For reference, air-dried lumber reaches an equilibrium moisture content (EMC) between 12% (in April) and 14% (in August) in this region of the country (Ref. Modern Woodworking, Nov/02) because the mean relative humidity is above 70%. The problem occurs when a larger piece of furniture is taken into the house where the relative humidity in the winter months may drop to 35% for extended periods. Then the EMC may drop to 6% or 8% depending on the region of the country. Then, as the wood dries, it shrinks; the amount depends on the type of wood, direction of the grain, and the protection provided by the finish.
This shrinkage takes a finite time to occur. And the destructive effects depend on the relative movement of two joined pieces and how much of that movement can be accommodated by stresses in the wood and in the glue joint itself. These factors may let the furniture survive for several years. But, the repeated cycling from summer to winter and long-term embrittlement of the glue has deleterious effects on joints. If you desire your furniture to survive for your great grandchildren to enjoy, special care is needed in the design of the furniture.
That design is probably more important than the EMC of the wood itself. If the 6% change in EMC is a concern, the design is probably not ideal. There are times, however, where cross-grain gluing is necessary such as on the rails of chair legs or table legs. I just read last year that more chair leg failures are caused by wood shrinkage than by misuse of the chair.
For small pieces of furniture where any cross-grain glue joints are short, or even for large pieces where there are no cross-grain glue joints, the wood shrinkage is not likely to cause serious joint stresses. Over the years, I have observed numerous cases where hobby woodworkers have built tabletops firmly attached to the rails or where they have glued a face board across the end of the tabletop to cover the end grain. In most cases, the tabletop will be split several places across the tabletop because of wood shrinkage. Even I have done this in my earlier years; but I learned from my disappointments. I now make it a point to not ever glue any cross-grain over 3 or, at most, 4 inches. Special attention is necessary to keep from doing this, both during the design and construction, because it is so easy to slap glue onto a piece where it can later create problems.
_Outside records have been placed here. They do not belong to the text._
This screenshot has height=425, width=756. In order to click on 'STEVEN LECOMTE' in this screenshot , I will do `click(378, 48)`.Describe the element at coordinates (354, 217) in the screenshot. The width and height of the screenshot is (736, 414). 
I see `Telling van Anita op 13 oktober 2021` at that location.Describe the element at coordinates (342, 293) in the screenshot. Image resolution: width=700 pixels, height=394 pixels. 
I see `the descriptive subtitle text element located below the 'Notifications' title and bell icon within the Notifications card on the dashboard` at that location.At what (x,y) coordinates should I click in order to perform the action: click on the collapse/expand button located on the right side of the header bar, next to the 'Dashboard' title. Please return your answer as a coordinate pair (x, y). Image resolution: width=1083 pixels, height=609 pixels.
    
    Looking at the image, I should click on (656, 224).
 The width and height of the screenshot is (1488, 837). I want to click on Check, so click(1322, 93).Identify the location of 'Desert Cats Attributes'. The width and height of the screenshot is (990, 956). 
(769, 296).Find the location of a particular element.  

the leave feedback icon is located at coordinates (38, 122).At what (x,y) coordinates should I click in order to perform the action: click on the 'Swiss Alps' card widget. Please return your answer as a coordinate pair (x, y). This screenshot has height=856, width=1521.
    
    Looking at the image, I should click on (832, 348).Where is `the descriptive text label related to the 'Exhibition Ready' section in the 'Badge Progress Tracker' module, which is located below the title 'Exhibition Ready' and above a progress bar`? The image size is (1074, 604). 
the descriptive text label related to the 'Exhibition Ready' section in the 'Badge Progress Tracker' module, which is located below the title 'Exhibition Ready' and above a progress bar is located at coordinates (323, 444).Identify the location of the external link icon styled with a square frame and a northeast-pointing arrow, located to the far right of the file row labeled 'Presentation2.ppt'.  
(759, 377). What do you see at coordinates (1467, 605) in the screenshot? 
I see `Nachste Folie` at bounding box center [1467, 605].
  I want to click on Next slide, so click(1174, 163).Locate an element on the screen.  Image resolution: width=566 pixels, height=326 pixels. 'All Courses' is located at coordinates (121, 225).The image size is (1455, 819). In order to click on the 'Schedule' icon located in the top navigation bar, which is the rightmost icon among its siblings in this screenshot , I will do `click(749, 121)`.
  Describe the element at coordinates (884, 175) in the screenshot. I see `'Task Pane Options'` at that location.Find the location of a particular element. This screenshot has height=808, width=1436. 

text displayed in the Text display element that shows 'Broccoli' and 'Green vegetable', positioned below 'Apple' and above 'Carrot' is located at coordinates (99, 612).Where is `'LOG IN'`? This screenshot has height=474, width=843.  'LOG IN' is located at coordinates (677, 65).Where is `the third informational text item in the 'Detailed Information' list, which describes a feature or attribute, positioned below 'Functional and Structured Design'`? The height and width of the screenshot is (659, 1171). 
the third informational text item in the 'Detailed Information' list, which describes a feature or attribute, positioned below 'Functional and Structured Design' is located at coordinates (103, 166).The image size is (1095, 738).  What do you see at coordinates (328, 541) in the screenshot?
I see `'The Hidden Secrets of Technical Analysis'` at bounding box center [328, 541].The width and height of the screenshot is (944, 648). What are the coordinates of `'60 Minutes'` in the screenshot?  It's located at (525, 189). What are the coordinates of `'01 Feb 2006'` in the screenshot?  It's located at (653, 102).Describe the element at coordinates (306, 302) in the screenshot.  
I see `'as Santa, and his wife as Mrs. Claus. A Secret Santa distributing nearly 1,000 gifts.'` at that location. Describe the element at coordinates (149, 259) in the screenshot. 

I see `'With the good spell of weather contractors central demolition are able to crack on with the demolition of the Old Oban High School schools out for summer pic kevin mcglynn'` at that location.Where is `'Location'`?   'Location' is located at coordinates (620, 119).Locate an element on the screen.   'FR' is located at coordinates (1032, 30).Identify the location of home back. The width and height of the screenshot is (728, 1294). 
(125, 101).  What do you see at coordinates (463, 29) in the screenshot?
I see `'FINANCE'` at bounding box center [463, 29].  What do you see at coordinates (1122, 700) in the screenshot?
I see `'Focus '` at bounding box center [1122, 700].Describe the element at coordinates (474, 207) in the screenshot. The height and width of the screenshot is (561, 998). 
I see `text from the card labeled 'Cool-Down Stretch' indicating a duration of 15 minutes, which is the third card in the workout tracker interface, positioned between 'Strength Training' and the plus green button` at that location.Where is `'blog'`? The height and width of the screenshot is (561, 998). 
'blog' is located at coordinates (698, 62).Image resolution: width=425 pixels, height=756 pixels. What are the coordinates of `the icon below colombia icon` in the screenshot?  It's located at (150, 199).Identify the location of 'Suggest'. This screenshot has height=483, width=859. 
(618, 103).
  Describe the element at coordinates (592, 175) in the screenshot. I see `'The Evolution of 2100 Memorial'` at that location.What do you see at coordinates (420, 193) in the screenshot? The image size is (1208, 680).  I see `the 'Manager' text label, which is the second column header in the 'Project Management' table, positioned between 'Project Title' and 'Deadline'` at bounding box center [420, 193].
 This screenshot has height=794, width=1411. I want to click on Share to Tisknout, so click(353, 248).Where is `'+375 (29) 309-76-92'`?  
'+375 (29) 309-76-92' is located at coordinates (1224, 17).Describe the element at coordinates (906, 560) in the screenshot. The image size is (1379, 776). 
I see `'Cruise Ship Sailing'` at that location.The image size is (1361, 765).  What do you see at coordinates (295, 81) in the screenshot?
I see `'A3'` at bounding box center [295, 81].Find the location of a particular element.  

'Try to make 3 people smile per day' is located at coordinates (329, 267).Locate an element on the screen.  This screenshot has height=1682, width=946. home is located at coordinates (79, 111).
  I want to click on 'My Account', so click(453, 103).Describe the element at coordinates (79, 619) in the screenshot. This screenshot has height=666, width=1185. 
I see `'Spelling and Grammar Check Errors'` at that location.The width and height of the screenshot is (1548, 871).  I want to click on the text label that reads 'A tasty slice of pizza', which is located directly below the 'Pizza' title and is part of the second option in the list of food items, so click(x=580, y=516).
Now back to the kiln vs. air-dried lumber. We go to the lumber yard and buy kiln dried lumber with the concept that it is safe to build with. But, that lumber has likely been stored in an open shed exposed to the ambient humidity for maybe several months. Whether originally air-dried or kiln dried, the chances are that it is at an EMC of 12% or higher. Or if you bring it home and keep it for several months in your unheated shop, it matters little what treatment it has had in the past.
Lumber at 12% EMC is adequate for making small pieces, or where there are no cross grain joints, or any time wood shrinkage will not produce joint stresses. The only safe way to build furniture is to design it so that variable EMC levels are not critical to it’s endurance.
There are other ramifications of using high EMC wood though that are quite subtle. A glue joint can sometimes be felt because the glue extends through the finish after the wood shrinks. Or, the glue may not cure as fast or it may not provide a full strength joint. And sometimes stresses or distortions are produced in a piece of wood, such as in stress wood, as it dries.
I used to store my wood supply in my garage or in a lean to. About 10 years ago I bought a 12 X 20-ft barn from Belvidere and installed racks for wood storage. I use a dehumidifier to keep the relative humidity to about 35% most of the year. However, a dehumidifier is ineffective below 60 deg. F so I turn it off over the winter months. There are desiccant dryer systems that work in cold weather but they are quite expensive.
The article in Modern Woodworking recommends using heat to control the EMC. To maintain the EMC at 7%, the storage area should be heated 22 deg. F above the outside morning temperature of the day. This reduces the relative humidity and thereby controls the EMC. I have not done this because I have not yet insulated my barn and it would be prohibitively expensive to heat it now. Now I depend on the dryness of the wood to help maintain the relative humidity of the building. On warm days in the winter, I start the dehumidifier, when I think of it! I need to get a thermal switch to turn it on automatically.
I only learned much of this recently so have not benefited from the information. So I pass it along to others so they can receive some benefit from my experiences. Please feel free to ask if you have any questions.